Good idea Homer thanks.



> And yes a thin layer of ADA power sand goes on the bottom.


Sorry to be particular but how much is a thin layer? Given that there needs to be 2"-3" of substrate... will a 1/2" of Eco, 1/2" of Power Sand and an 1" - 1.5" of Amazonia be ok?


----------



## Homer_Simpson (Apr 2, 2007)

matpreec said:


> Good idea Homer thanks.
> 
> Sorry to be particular but how much is a thin layer? Given that there needs to be 2"-3" of substrate... will a 1/2" of Eco, 1/2" of Power Sand and an 1" - 1.5" of Amazonia be ok?


You are welcome  I really don't see a problem with this. If you are worried about getting too thick an overall layer by using any eco-complete undercap at all, you could rinse your old eco-complete in a bucket of *dechlorinated water* and capture as much of the brown slurry(it is the same stuff that settles on the bottom of a bucket when you siphon your gravel and use a bucket to hold the old aquarium water) as you can, perhaps using a strainer. This brown stuff is the mulm and has all the good stuff in it.
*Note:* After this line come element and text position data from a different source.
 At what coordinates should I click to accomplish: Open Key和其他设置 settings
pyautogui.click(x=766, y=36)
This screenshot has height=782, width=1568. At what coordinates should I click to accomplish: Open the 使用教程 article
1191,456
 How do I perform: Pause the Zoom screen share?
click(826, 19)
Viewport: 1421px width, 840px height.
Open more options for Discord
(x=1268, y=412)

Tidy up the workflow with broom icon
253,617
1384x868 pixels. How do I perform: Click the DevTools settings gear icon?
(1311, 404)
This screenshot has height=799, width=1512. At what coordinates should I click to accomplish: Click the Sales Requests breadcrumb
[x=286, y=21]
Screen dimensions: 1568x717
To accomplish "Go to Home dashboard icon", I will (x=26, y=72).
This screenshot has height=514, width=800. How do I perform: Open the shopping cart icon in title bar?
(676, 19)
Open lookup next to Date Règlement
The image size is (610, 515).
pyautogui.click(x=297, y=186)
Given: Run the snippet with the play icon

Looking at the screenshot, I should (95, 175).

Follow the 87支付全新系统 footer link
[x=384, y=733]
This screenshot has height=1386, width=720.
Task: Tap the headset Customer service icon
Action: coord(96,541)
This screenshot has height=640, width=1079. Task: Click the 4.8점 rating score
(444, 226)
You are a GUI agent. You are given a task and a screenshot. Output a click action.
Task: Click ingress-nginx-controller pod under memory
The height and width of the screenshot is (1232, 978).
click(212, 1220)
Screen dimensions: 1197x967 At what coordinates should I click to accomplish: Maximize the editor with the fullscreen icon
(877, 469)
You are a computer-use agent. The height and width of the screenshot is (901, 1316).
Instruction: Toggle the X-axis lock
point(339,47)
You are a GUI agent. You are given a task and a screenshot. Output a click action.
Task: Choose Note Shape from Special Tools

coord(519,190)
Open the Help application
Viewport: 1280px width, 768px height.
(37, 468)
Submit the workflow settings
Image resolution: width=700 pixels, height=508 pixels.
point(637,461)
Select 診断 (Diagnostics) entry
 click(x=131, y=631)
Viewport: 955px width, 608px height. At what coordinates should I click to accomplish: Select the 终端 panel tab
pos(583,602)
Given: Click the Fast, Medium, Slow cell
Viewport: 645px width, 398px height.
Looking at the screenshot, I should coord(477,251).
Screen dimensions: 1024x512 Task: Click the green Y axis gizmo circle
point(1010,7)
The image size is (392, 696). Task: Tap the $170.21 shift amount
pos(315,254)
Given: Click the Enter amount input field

Then you can just place this slurry on the bottom of the tank, cover with the power sand, and cap with the Aquasoil. From what I have heard, some folks like Tom Barr just layer the bottom of the aquarium with the mulm(slurry) and don't use ADA powersand and swear that they get equivalent or better growth than using a powersand underlayer.


----------